Commonly, a small tract or fissure will be observed in the white line, near where the pain is noted. Because the white line and frog are somewhat elastic and wounds in these areas typically close, the point of entry may not be visible.

Sometimes pain will be evident over the entire foot when probed with hoof testers and the veterinarian may want to rule out a severe bruise or a possible fracture of the coffin bone, which is shaped like a small hoof.


If the foreign object is observable, remove it carefully, noting the point of entry so that a veterinarian and/or a farrier can be made aware of the site. Some puncture wounds are well-hidden by the spongy frog and the dirt-filled sulci, so a careful examination as soon as any lameness is noticed is extremely important. .

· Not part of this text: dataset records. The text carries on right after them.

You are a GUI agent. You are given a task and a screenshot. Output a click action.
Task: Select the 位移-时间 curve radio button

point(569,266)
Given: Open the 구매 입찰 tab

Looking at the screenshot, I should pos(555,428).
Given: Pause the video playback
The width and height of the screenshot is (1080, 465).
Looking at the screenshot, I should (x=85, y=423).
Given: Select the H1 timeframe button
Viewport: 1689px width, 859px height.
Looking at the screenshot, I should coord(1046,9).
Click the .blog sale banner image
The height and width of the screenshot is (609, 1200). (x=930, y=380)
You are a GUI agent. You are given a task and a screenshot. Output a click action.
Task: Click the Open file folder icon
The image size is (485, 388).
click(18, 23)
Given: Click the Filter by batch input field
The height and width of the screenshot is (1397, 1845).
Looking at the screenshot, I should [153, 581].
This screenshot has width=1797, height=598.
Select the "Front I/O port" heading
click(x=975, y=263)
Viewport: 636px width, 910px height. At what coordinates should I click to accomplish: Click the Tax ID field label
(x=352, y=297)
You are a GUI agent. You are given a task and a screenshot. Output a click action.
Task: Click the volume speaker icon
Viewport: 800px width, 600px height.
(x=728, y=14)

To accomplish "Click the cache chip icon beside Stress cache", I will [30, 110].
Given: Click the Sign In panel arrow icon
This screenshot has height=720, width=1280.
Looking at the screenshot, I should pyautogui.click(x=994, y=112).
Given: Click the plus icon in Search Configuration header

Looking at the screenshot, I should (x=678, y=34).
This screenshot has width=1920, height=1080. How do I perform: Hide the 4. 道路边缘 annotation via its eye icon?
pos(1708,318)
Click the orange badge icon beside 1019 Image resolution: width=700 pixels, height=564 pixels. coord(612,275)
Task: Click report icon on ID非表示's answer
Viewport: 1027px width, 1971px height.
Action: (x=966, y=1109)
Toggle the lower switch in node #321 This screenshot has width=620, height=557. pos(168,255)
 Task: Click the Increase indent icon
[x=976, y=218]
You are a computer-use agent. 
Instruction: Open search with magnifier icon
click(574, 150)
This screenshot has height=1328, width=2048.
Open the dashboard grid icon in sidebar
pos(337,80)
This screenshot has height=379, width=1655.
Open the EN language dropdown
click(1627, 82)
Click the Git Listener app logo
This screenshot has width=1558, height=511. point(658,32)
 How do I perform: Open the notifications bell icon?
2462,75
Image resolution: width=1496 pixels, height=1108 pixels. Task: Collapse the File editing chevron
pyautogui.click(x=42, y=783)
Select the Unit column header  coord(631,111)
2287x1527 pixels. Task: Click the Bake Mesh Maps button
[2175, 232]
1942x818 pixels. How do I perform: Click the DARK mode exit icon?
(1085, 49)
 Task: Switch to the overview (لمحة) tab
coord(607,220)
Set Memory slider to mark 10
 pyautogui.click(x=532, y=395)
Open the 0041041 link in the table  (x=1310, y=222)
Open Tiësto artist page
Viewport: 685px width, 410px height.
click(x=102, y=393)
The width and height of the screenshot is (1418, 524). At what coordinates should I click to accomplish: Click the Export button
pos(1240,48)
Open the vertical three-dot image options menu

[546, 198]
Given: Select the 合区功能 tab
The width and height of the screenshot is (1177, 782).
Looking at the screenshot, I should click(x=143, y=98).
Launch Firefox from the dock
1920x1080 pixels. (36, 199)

Depending on the severity of the abscess, both a veterinarian and a farrier may need to be in attendance for the best possible prognosis. The first procedure is the thorough opening up of the focus of the infection to ensure complete drainage. If not opened promptly, the pus will take the line of least resistance and the infection will spread between the laminae and the sole or between the laminae and the wall.

After the pus is drained, an antibiotic or antiseptic solution should be applied to the abscessed part with a syringe to make sure all parts of the surrounding tissue, bone, and hoof wall are saturated.

A self-contained medicated poultice obtained through a veterinarian or tack shop should be applied or the foot should be soaked twice daily in hot water with antiseptic and then covered with a clean sock or a plastic boot made specifically for the purpose.

\Make sure that the drainage hole is protected from being blocked by dirt or other foreign matter. A small gauze pad is often used for this purpose.

A tetanus injection or a booster dose of tetanus toxoid is advised by farriers and veterinarians.


Proper trimming of protective horn is important for good hoof health. The object is to trim the walls evenly, and to trim just enough of the wall to keep the bearing edges level with the surface of the frog. .

Use of hoof hardeners and bedding the horse on shavings or sawdust during wet weather or when the horse is being washed frequently, will harden the feet and prevent abcesses caused by foreign matter penetrating through the white line. Functional strength, instead of eye appeal, should be emphasized for good hoof health.